Seamos testimonio en palabras y hechos. Enfrentémonos a las personas en amor y ayudémosles de manera muy práctica cuando tan solo tratan de salvar lo que consideran suyo. No lo hagamos en el sentido de soñadores piadosos que piensan, que todo va a mejorar y que podríamos crear un reino de Dios visible; sino como señal de esperanza hacia aquello que se viene con el retorno de Jesucristo. El temor, la angustia y la perplejidad que nos rodean, están dadas para impulsarnos a enderezar nuestra vida hacia la meta, a la venida de nuestro Señor Jesús. También como personas que pertenecemos a Jesucristo estamos en peligro de ser atrapados por el clima de miedo y de la desesperación, o de perdernos en lo perecedero. 

El camino de un cristiano en este mundo puede ser muy rocoso y empinado. Pero eso nunca es lo último. En el final no espera ni la desesperación ni un aparente «Happy End» [Final feliz, NdelT] terrenal, sino el perfeccionamiento y la comunión visible con Jesús. Personas salvas, cristianos verdaderos, nunca dejan lo mejor atrás de ellos, sino siempre por delante –aún cuando antes deben pasar por el valle oscuro de lágrimas y sombras de muerte. Incluso nuestra Tierra pasajera, desde el primer pecado, no tiene su mejor tiempo detrás de sí, sino que este sigue estando delante de ella. El mejor tiempo, el Reino Milenial, comenzará de forma totalmente real con el retorno de Jesús y el juicio sobre la humanidad que va de la mano del mismo. 
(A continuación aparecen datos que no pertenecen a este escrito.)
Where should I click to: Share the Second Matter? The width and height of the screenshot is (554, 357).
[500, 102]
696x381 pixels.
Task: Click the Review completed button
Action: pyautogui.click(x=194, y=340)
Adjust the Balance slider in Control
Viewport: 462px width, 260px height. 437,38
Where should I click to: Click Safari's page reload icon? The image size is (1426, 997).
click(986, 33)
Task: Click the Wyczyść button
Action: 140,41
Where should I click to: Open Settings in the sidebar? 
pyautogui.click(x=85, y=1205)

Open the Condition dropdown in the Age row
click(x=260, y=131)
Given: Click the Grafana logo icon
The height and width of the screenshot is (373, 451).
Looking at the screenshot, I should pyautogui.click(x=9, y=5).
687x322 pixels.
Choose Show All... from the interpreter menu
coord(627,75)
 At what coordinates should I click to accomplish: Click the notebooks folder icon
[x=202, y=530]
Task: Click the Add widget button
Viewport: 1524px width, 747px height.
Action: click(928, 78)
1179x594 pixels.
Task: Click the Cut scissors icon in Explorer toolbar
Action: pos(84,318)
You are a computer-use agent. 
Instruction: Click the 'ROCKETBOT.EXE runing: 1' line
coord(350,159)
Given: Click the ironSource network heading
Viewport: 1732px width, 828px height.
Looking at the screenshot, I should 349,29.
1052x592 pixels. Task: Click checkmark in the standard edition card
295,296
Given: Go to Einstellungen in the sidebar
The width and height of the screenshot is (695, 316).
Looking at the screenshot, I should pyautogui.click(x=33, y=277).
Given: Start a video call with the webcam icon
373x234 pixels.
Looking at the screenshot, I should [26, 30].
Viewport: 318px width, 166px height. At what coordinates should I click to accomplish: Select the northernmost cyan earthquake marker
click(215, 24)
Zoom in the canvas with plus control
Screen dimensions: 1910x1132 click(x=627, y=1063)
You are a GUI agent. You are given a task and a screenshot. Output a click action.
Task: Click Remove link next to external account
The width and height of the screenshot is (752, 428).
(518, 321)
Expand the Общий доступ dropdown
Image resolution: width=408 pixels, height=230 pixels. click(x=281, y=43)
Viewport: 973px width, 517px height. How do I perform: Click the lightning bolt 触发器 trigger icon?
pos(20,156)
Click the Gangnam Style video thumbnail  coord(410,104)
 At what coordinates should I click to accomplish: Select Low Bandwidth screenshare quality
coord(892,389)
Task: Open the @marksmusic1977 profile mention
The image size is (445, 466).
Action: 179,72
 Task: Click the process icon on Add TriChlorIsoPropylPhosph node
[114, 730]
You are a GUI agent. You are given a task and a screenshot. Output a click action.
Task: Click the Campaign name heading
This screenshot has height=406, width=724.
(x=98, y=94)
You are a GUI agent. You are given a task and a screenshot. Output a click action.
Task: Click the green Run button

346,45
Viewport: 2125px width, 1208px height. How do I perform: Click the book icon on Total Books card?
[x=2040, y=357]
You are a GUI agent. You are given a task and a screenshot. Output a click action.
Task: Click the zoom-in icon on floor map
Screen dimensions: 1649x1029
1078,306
Me gustaría terminar con estrofas de una canción de Paul Lenz, que se cantaba a menudo durante mi juventud: 

«¡Jesús viene! Es el último tiempo, la humanidad está en cadenas. 

¡Jesús viene! ¿Estás preparado? Él quiere salvarte también a ti. 

¡Jesús viene! Él será juez de todos tus pecados. 

¡Jesús viene! Prepárate, y deja que se te predique ahora. 

¡Oh sal de tu noche, porque Jesús ha traído la luz!

¡Oh sal de tu noche! ¡Él pronto volverá!»